▸ Exercise instructions
In the listing that follows, how many lines contain the string "resolution"? Provide only the number.

▸ Supplied material
----------
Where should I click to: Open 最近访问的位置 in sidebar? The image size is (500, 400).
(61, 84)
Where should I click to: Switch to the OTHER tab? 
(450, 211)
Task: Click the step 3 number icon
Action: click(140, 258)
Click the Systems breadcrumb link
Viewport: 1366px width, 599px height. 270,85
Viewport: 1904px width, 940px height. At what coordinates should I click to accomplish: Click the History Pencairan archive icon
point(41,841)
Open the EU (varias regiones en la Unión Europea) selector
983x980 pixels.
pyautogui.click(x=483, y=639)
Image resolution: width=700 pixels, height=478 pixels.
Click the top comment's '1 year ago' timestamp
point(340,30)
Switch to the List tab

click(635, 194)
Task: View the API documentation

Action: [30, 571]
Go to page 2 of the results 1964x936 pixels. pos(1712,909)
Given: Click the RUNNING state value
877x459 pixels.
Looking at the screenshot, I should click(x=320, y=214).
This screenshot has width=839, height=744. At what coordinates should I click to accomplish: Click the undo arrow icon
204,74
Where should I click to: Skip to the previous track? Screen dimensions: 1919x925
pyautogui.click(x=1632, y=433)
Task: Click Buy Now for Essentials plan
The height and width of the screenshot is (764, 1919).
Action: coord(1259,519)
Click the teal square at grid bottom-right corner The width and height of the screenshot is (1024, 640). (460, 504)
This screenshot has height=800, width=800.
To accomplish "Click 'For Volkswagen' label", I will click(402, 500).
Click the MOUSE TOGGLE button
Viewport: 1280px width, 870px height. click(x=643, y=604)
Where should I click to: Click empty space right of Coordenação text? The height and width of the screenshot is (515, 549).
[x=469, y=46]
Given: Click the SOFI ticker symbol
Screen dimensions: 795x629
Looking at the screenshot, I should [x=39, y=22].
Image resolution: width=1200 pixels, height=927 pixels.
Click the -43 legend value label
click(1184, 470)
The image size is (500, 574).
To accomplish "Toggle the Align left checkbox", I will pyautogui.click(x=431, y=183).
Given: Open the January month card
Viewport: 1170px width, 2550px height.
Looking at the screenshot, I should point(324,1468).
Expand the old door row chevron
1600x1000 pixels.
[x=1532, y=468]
----------
▸ Result for this exercise
2